- _Brief_:
Your job is to copy all the entries precisely as they stand.

- _Records provided_:
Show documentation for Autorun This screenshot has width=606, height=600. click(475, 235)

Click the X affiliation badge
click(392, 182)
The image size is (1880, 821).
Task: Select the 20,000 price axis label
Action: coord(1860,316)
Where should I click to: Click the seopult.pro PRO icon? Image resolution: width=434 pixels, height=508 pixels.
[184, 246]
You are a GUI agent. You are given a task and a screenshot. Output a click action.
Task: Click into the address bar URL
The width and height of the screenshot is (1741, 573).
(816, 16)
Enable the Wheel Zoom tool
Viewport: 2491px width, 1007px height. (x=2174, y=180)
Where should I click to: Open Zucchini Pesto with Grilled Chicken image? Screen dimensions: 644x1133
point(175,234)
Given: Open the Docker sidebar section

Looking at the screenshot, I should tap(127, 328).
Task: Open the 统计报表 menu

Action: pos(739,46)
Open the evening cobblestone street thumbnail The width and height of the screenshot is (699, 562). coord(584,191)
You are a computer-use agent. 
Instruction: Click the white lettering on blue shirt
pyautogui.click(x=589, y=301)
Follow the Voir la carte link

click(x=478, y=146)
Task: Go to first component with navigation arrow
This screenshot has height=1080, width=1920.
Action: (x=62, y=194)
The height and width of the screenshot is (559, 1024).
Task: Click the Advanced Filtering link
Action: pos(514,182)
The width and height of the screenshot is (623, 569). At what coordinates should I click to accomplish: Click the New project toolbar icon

- _Solution to the problem_:
Show documentation for Autorun This screenshot has width=606, height=600. click(475, 235)

Click the X affiliation badge
click(392, 182)
The image size is (1880, 821).
Task: Select the 20,000 price axis label
Action: coord(1860,316)
Where should I click to: Click the seopult.pro PRO icon? Image resolution: width=434 pixels, height=508 pixels.
[184, 246]
You are a GUI agent. You are given a task and a screenshot. Output a click action.
Task: Click into the address bar URL
The width and height of the screenshot is (1741, 573).
(816, 16)
Enable the Wheel Zoom tool
Viewport: 2491px width, 1007px height. (x=2174, y=180)
Where should I click to: Open Zucchini Pesto with Grilled Chicken image? Screen dimensions: 644x1133
point(175,234)
Given: Open the Docker sidebar section

Looking at the screenshot, I should tap(127, 328).
Task: Open the 统计报表 menu

Action: pos(739,46)
Open the evening cobblestone street thumbnail The width and height of the screenshot is (699, 562). coord(584,191)
You are a computer-use agent. 
Instruction: Click the white lettering on blue shirt
pyautogui.click(x=589, y=301)
Follow the Voir la carte link

click(x=478, y=146)
Task: Go to first component with navigation arrow
This screenshot has height=1080, width=1920.
Action: (x=62, y=194)
The height and width of the screenshot is (559, 1024).
Task: Click the Advanced Filtering link
Action: pos(514,182)
The width and height of the screenshot is (623, 569). At what coordinates should I click to accomplish: Click the New project toolbar icon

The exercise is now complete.